4. Simplifique, en el ocio y el trabajo. “Identifiquemos qué es lo verdaderamente importante, y concentrémonos en ello”, propone Tal Ben-Shahar. Ya se sabe que “quien mucho abarca, poco aprieta”, y por ello lo mejor es centrarse en algo y no intentarlo todo a la vez. Y no se refiere solo al trabajo, sino también al área personal y al tiempo de ocio: “Mejor apagar el teléfono y desconectar del trabajo esas dos o tres horas que se pasa con la familia”.

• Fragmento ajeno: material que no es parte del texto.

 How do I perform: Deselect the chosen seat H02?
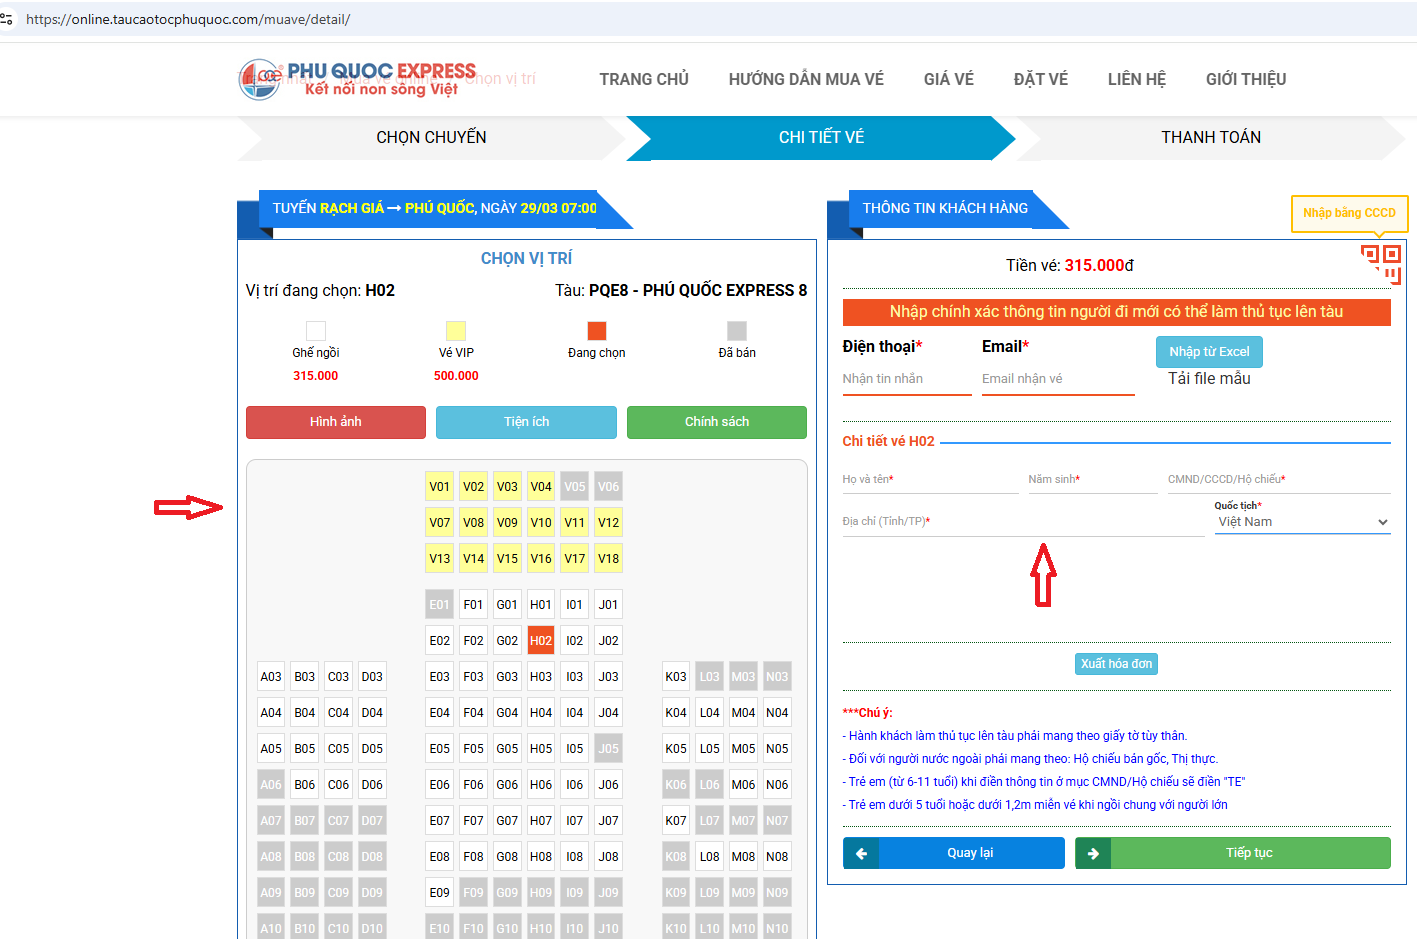(x=540, y=641)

5. Aprenda a meditar. Este sencillo hábito combate el estrés. Miriam Subirana, doctora por la Universidad de Barcelona, escritora y profesora de meditación ymindfulness, asegura que “a largo plazo, la práctica continuada de ejercicios de meditación contribuye a afrontar mejor los baches de la vida, superar las crisis con mayor fortaleza interior y ser más nosotros mismos bajo cualquier circunstancia”. El profesor de Harvard añade que es también un momento idóneo para manejar nuestros pensamientos hacia el lado positivo, aunque no hay consenso en que el optimismo llegue a garantizar el éxito, sí le aportará un grato momento de paz.

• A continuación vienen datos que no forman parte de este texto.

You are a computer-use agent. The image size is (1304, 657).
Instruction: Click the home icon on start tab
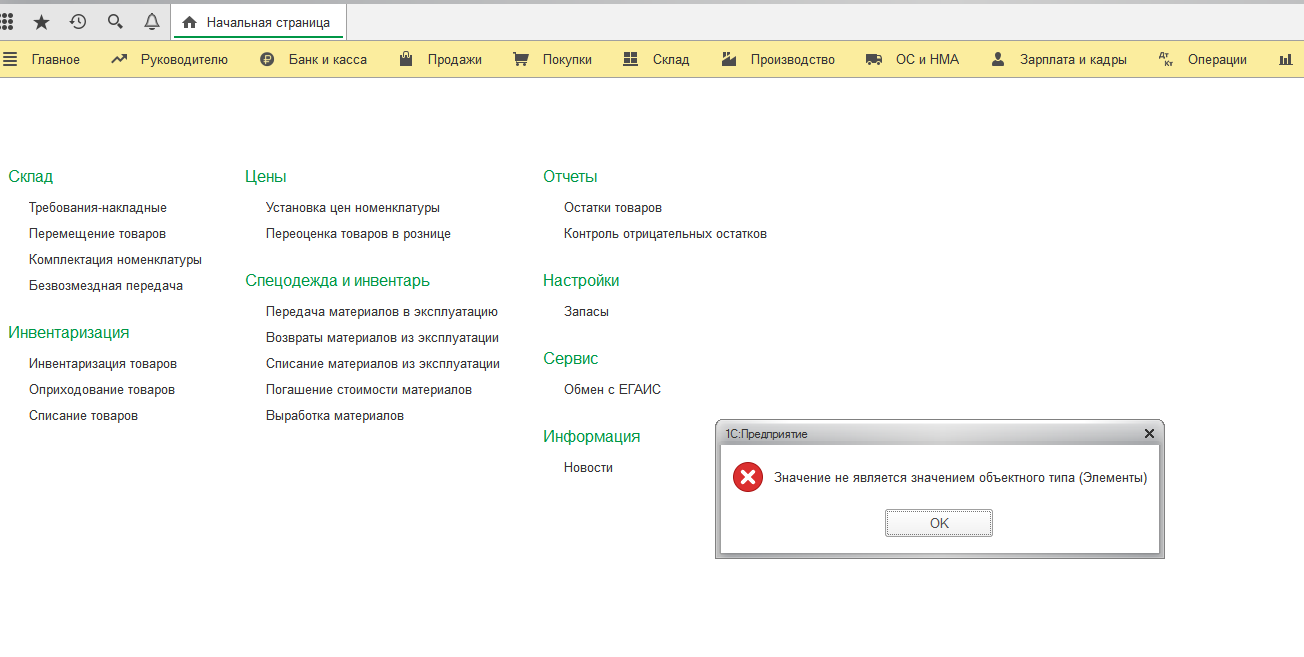click(189, 22)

6. Practique una nueva habilidad: la resiliencia. La felicidad depende de nuestro estado mental, no de la cuenta corriente. Concretamente, “nuestro nivel de dicha lo determinará aquello en lo que nos fijemos y en las atribuciones del éxito o el fracaso”. Esto se conoce como locus de control o 'lugar en el que situamos la responsabilidad de los hechos', un término descubierto y definido por el psicólogo Julian Rotter a mediados del siglo XX y muy investigado en torno al carácter de las personas: los pacientes depresivos atribuyen los fracasos a sí mismos, y el éxito, a situaciones externas a su persona; mientras que la gente positiva tiende a colgarse las medallas, y los problemas, “casi mejor que se los quede otro”. Sin embargo, así perdemos la percepción del fracaso como 'oportunidad', que tiene mucho que ver con la resiliencia, un concepto que se ha hecho muy popular con la crisis, y que viene prestado originariamente de la Física y de la Ingeniería, con el que se describe la capacidad de un material para recobrar su forma original después de someterse a una presión deformadora. "En las personas, la resiliencia trata de expresar la capacidad de un individuo para enfrentarse a circunstancias adversas, condiciones de vida difíciles, o situaciones potencialmente traumáticas, y recuperarse saliendo fortalecido y con más recursos”, afirma el médico psiquiatra Roberto Pereira, director de laEscuela Vasco-Navarra de Terapia Familiar.